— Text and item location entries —

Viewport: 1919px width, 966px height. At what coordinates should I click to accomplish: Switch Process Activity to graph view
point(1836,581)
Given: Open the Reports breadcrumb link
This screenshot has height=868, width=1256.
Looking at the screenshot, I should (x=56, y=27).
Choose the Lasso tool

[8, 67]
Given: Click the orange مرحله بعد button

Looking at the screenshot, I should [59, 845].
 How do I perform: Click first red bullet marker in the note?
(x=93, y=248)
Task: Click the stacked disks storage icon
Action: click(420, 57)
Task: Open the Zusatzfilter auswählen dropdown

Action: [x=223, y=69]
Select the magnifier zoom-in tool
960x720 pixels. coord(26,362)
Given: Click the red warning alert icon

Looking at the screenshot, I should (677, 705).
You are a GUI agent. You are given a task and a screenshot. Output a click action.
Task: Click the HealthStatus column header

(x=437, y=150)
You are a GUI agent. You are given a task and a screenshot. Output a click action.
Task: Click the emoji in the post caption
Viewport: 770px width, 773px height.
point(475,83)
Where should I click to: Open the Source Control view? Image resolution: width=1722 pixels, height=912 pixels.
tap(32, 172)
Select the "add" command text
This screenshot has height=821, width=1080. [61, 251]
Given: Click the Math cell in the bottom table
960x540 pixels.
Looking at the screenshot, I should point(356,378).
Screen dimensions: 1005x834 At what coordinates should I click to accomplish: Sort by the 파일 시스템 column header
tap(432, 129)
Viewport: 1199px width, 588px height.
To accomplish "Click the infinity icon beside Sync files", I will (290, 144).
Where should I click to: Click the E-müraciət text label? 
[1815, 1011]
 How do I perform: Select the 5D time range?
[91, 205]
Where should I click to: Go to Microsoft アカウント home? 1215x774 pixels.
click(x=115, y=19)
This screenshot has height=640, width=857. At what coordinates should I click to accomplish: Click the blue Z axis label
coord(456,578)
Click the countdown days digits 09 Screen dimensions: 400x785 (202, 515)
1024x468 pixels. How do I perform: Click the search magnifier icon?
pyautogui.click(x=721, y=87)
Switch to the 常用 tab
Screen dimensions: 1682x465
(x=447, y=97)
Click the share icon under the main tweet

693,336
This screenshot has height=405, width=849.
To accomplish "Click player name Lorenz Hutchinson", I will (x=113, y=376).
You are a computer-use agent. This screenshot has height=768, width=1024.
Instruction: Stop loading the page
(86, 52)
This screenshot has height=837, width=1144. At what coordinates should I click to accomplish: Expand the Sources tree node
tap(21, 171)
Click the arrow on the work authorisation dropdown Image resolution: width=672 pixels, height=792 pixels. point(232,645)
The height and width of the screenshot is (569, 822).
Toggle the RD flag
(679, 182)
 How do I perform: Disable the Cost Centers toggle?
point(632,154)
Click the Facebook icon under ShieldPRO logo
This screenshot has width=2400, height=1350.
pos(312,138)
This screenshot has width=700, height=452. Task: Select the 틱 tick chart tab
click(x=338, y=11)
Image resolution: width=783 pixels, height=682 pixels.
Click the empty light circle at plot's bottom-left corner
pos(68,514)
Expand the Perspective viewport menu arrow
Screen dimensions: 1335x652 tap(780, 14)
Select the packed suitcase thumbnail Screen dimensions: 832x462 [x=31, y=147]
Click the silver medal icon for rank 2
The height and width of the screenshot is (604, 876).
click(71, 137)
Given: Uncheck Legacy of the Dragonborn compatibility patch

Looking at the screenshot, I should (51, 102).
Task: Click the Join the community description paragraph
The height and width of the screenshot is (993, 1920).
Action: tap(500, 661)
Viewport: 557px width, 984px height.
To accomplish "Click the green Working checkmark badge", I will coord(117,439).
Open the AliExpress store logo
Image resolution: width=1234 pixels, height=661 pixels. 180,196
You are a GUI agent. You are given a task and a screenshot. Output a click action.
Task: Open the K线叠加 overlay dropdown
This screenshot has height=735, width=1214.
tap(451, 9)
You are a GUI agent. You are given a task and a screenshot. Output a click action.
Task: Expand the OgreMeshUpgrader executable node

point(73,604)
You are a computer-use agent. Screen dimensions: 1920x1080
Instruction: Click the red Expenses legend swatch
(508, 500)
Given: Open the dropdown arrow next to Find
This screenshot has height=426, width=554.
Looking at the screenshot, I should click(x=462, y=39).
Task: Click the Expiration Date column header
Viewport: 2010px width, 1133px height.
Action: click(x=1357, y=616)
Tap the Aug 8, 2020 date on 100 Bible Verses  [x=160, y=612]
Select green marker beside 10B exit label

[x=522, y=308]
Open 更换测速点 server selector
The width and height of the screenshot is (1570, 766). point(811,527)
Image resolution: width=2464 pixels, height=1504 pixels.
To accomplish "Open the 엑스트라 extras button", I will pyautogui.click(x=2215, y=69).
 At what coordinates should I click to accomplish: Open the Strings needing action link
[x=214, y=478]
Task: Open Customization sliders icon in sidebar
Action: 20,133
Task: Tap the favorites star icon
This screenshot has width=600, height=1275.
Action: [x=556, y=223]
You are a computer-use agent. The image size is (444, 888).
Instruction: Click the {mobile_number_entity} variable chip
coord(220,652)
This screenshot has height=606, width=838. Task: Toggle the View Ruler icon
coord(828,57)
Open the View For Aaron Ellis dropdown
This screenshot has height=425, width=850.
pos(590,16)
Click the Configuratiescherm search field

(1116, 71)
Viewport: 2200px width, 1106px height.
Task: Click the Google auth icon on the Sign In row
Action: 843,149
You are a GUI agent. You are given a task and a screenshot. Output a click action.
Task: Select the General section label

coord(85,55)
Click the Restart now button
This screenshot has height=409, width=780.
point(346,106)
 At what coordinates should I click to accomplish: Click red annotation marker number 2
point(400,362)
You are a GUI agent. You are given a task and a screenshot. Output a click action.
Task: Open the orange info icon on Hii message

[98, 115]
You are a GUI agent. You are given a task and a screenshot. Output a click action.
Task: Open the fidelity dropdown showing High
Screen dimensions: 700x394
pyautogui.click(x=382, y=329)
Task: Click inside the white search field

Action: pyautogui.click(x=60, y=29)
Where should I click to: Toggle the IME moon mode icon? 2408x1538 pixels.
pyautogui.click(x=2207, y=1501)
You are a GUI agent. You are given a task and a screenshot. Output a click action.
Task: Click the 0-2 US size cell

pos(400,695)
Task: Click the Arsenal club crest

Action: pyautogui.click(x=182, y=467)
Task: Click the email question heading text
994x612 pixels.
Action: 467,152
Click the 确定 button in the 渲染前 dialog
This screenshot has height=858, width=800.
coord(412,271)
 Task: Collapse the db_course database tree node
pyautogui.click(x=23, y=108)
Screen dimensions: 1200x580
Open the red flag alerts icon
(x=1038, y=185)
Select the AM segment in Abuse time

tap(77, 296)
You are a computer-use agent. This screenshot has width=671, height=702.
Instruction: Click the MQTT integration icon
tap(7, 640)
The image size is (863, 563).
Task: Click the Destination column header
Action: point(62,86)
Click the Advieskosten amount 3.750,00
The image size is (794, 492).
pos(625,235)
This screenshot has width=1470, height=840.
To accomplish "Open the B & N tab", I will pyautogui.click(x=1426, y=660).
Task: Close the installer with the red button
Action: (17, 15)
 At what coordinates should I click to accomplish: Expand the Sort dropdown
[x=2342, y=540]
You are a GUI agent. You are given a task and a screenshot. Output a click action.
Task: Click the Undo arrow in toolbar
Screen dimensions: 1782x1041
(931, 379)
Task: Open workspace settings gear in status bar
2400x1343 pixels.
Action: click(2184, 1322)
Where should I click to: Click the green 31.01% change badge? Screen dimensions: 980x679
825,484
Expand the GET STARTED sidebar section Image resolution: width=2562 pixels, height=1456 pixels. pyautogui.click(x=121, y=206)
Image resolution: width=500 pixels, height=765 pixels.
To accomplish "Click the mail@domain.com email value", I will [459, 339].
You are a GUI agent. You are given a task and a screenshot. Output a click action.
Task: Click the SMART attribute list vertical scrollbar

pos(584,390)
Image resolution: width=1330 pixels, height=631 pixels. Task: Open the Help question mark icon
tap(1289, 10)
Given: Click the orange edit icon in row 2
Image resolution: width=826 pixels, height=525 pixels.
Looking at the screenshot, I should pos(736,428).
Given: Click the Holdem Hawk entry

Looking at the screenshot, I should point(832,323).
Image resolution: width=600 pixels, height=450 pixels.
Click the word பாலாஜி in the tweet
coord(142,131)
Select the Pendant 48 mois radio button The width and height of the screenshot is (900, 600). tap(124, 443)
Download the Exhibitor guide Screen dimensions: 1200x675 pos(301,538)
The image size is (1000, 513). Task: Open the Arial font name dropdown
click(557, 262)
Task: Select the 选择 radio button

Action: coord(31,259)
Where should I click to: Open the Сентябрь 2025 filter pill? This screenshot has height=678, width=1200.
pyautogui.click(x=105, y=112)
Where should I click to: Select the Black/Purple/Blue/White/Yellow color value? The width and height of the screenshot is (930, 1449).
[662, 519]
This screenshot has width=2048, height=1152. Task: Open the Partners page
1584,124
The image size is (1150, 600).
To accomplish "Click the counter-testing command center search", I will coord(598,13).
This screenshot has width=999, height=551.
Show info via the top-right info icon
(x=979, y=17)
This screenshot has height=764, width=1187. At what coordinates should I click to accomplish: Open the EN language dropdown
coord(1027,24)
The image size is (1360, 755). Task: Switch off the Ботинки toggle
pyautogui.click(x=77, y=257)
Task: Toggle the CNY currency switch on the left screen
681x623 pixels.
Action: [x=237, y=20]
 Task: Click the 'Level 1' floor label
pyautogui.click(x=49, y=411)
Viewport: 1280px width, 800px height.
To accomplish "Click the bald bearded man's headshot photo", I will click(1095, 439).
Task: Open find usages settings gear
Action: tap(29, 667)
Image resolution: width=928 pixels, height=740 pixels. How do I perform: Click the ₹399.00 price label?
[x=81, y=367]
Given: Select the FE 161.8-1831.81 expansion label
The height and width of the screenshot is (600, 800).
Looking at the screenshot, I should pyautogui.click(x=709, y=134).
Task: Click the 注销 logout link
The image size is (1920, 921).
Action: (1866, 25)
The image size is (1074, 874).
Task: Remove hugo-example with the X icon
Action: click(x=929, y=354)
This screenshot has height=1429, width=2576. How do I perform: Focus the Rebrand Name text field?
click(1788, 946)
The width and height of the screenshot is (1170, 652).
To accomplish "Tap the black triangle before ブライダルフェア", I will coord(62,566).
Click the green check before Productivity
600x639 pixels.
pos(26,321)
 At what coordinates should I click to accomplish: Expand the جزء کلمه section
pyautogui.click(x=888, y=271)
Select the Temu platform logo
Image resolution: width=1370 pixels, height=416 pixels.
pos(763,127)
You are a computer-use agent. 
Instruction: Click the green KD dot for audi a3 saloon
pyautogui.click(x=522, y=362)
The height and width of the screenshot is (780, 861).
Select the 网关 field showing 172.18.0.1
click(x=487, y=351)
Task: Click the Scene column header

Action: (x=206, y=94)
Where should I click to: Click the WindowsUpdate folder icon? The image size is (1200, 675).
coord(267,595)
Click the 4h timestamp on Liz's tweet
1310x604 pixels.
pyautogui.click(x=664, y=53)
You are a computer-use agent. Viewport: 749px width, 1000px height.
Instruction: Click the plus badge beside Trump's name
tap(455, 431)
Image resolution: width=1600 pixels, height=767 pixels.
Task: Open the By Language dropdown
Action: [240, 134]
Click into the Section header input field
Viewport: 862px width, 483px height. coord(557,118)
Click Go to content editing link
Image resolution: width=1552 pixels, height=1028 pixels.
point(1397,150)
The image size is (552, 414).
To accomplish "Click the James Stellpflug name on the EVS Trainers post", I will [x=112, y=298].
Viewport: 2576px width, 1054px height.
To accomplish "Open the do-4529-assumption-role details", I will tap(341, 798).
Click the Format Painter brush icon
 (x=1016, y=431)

— Written problem —
Copy out, unchanged, the stretch of lines from the one containing "Given: Uncheck Legacy" through the one containing "coord(220,652)", with both of those lines included.

— Problem solution —
Given: Uncheck Legacy of the Dragonborn compatibility patch

Looking at the screenshot, I should (51, 102).
Task: Click the Join the community description paragraph
The height and width of the screenshot is (993, 1920).
Action: tap(500, 661)
Viewport: 557px width, 984px height.
To accomplish "Click the green Working checkmark badge", I will coord(117,439).
Open the AliExpress store logo
Image resolution: width=1234 pixels, height=661 pixels. 180,196
You are a GUI agent. You are given a task and a screenshot. Output a click action.
Task: Open the K线叠加 overlay dropdown
This screenshot has height=735, width=1214.
tap(451, 9)
You are a GUI agent. You are given a task and a screenshot. Output a click action.
Task: Expand the OgreMeshUpgrader executable node

point(73,604)
You are a computer-use agent. Screen dimensions: 1920x1080
Instruction: Click the red Expenses legend swatch
(508, 500)
Given: Open the dropdown arrow next to Find
This screenshot has height=426, width=554.
Looking at the screenshot, I should click(x=462, y=39).
Task: Click the Expiration Date column header
Viewport: 2010px width, 1133px height.
Action: click(x=1357, y=616)
Tap the Aug 8, 2020 date on 100 Bible Verses  [x=160, y=612]
Select green marker beside 10B exit label

[x=522, y=308]
Open 更换测速点 server selector
The width and height of the screenshot is (1570, 766). point(811,527)
Image resolution: width=2464 pixels, height=1504 pixels.
To accomplish "Open the 엑스트라 extras button", I will pyautogui.click(x=2215, y=69).
 At what coordinates should I click to accomplish: Open the Strings needing action link
[x=214, y=478]
Task: Open Customization sliders icon in sidebar
Action: 20,133
Task: Tap the favorites star icon
This screenshot has width=600, height=1275.
Action: [x=556, y=223]
You are a computer-use agent. The image size is (444, 888).
Instruction: Click the {mobile_number_entity} variable chip
coord(220,652)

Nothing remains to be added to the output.